Il gruppo palestinese vuole insomma rinnovare la sua immagine all’estero, migliorarla e convogliare su di sé l’ampio sostegno internazionale di cui gode sempre di più il popolo palestinese. #AskHamas nasce in questa prospettiva. Dopo la rivoluzione 2.0 della primavera araba e il terrorismo 2.0 dell’ISIS, siamo ora davanti ad una diplomazia 2.0.
Peccato che la situazione sia sfuggita subito di mano. Piuttosto che essere uno strumento di propaganda e di diffusione delle buone intenzioni del Movimento, #AskHamas si è rivelata un’arma a doppio taglio. Tra ironia, sarcasmo e accuse, l’hashtag si è trasformato nel modo migliore per mettere in risalto le contraddizioni del partito palestinese. Da operazione per la crescita del consenso, #AskHamas si è tramutato nel megafono attraverso cui oppositori nazionali e internazionali hanno potuto sconfessare il Movimento. Piuttosto che fare il gioco di Hamas, l’hashtag lo ha dunque screditato per la grande soddisfazione del nemico Israele.
Spulciando su twitter troviamo centinaia di tweet ai limiti dell’imbarazzante, che renderanno infernale il lavoro di chi si ritrova a gestire l’account di Hamas in questi giorni. Eccone alcune:
– “Quando terrete le prossime elezioni?” in riferimento allo scarso amore del Movimento per le consultazioni popolari.
– “Perché avete fatto dell’omosessualità un reato capitale?”
– “Perché la dirigenza di Hamas vive e fa la bella vita nei paesi del golfo mentre il “suo” popolo vive il dramma di Gaza?”
– “In quale scuola di Gaza posso mandare mia figlia per stare sicuro che non inciampi nelle vostre armi?” In riferimento alle rivelazioni dell’ONU secondo cui Hamas utilizza le scuole come depositi di armi.
C’è poi ampio spazio per il sarcasmo:
– “Le bandiere di Israele che bruciate le importate o le cucite voi a mano?”
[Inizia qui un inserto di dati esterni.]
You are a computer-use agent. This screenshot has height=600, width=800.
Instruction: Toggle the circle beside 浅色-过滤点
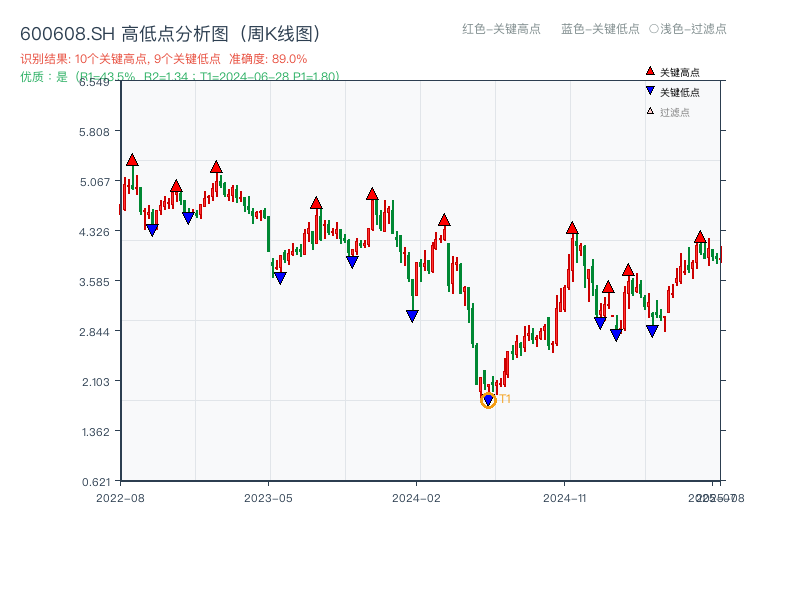click(x=653, y=29)
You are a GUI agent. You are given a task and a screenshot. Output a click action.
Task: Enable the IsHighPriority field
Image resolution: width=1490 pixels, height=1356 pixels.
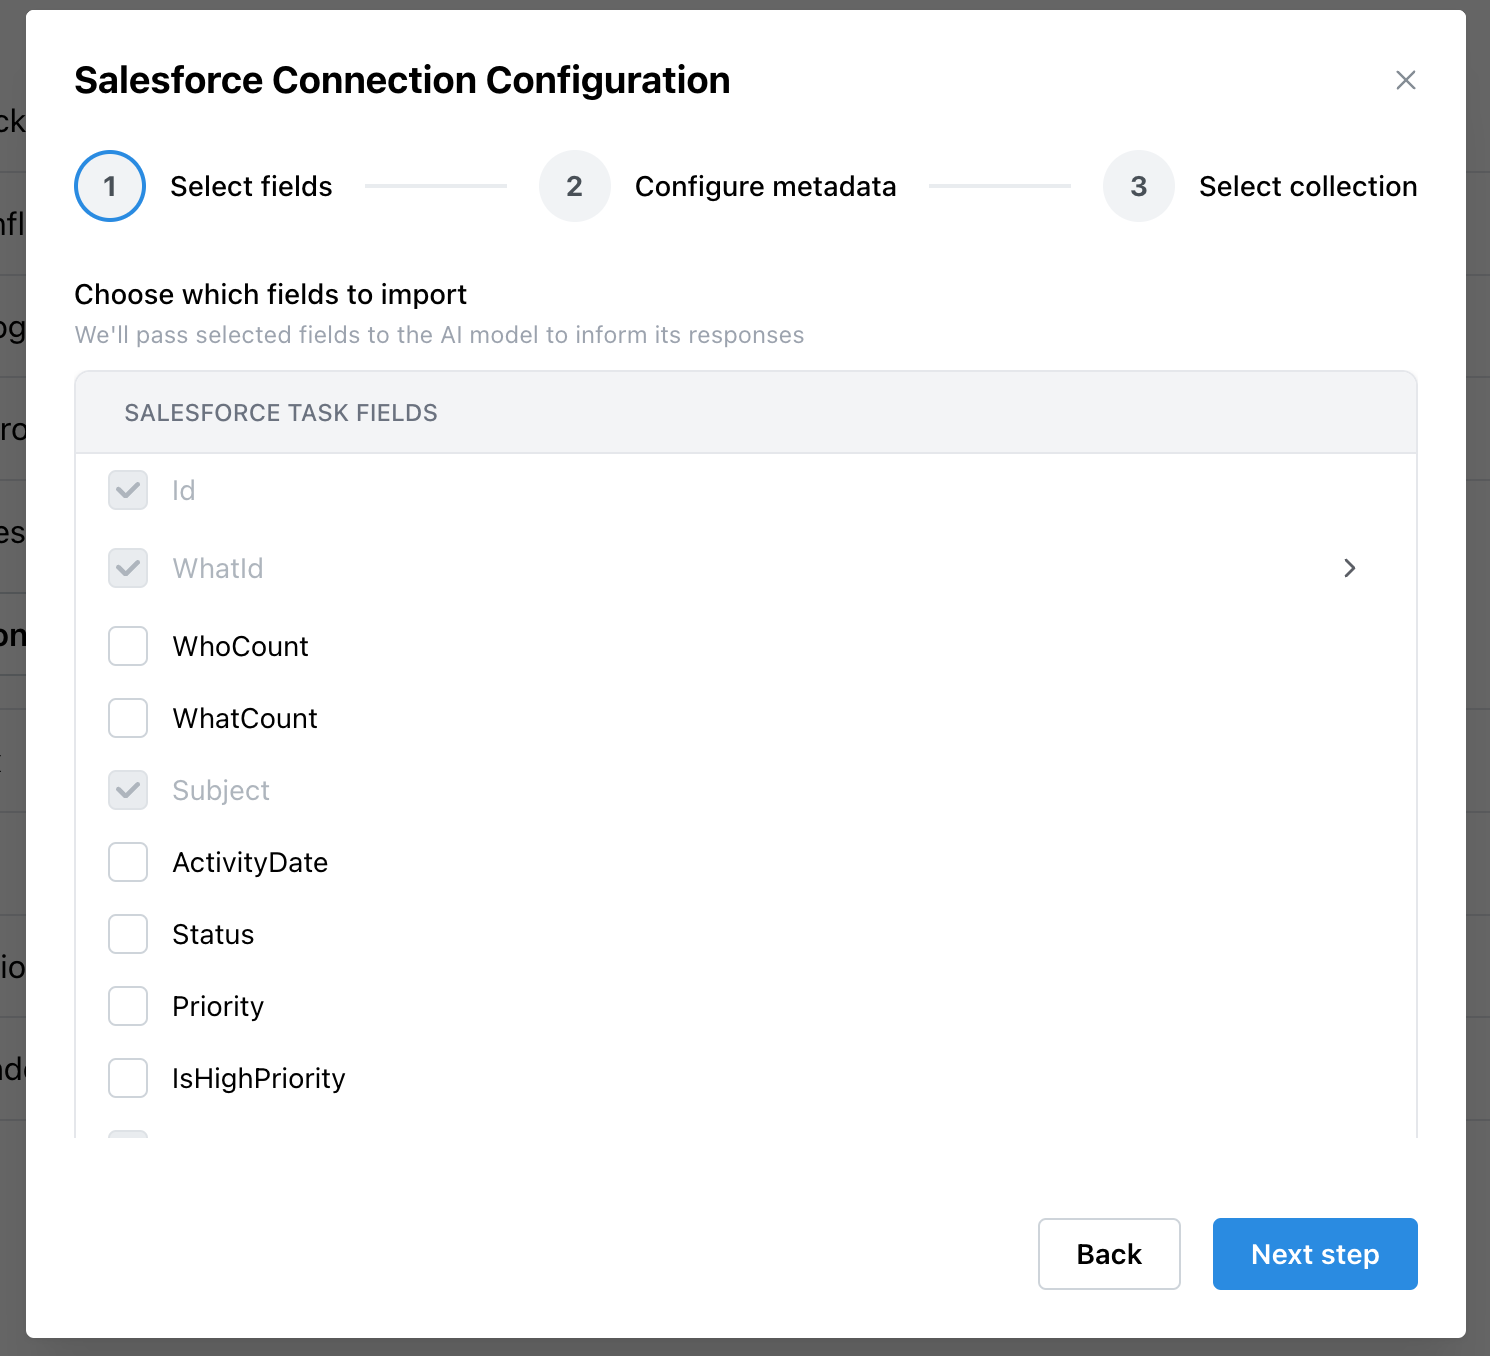pos(128,1078)
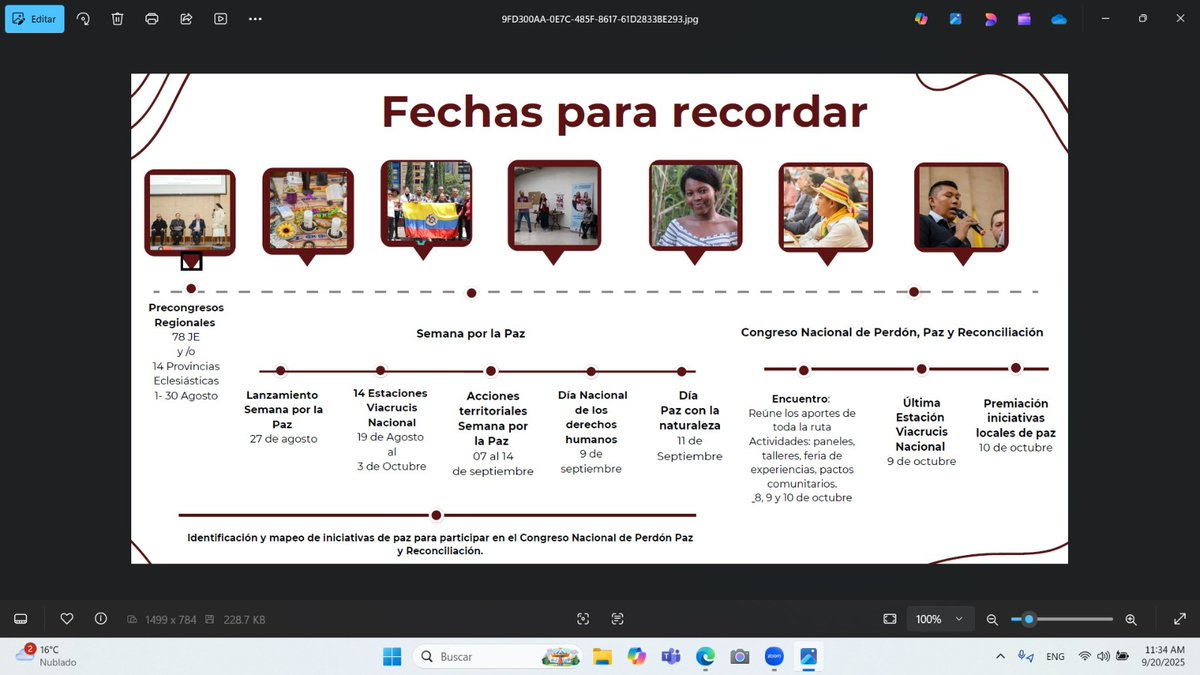The width and height of the screenshot is (1200, 675).
Task: Adjust the zoom level slider
Action: (1060, 618)
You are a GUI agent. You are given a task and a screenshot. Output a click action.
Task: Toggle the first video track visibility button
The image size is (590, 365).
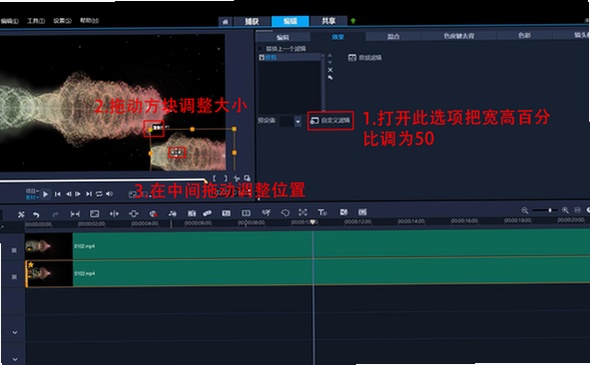pos(14,250)
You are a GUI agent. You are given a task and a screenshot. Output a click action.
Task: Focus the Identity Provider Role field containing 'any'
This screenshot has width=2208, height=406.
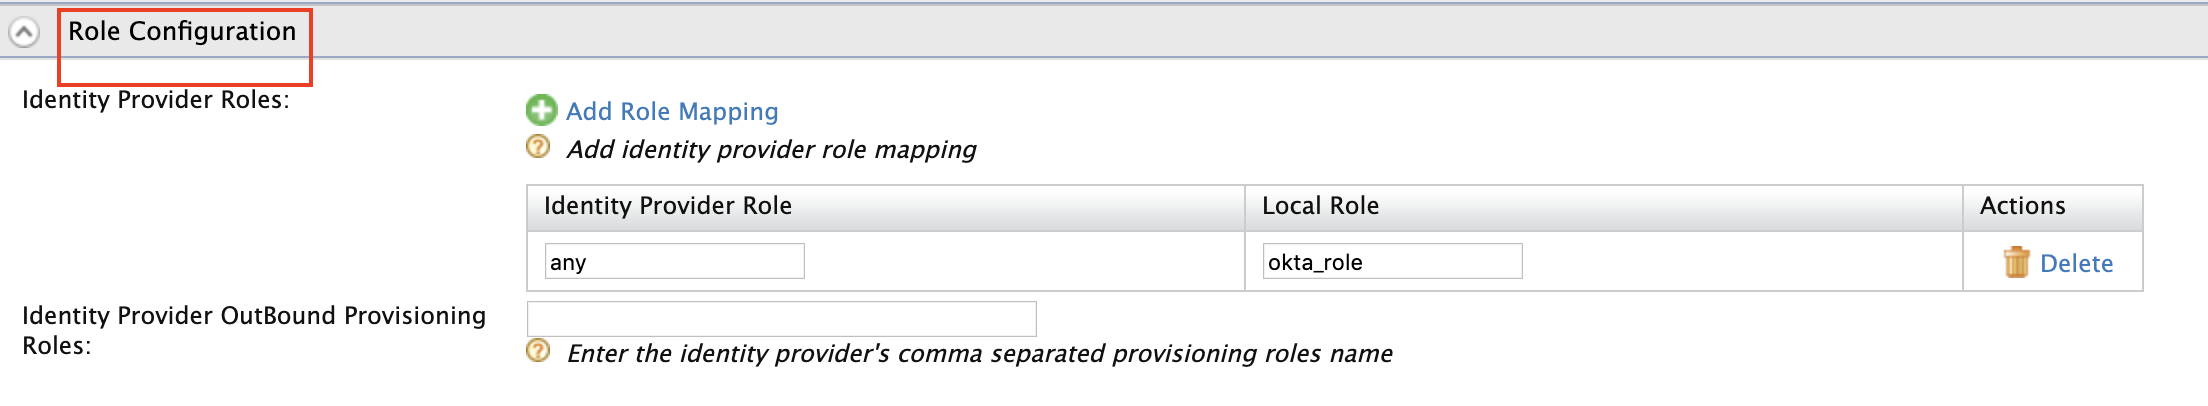[674, 262]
– “Non vi sentite a disagio nel lanciare questa campagna su un social network fondato da ebrei?”
– “Quando ci sarà la riforma della giustizia?” Accompagnato da questa foto
Questi e migliaia di altri tweet a disegnare un profilo di Hamas opposto a quello che il Movimento voleva diffondere nel mondo attraverso l’iniziativa.
E proprio oggi, in perfetta par condicio, alcuni utenti di Twitter hanno lanciato anche l’hashtag #AskIsrael. Il principio è lo stesso, mettere in risalto le contraddizioni del Governo israeliano e renderle fruibili all’opinione pubblica. Della serie, il peggio deve ancora arrivare.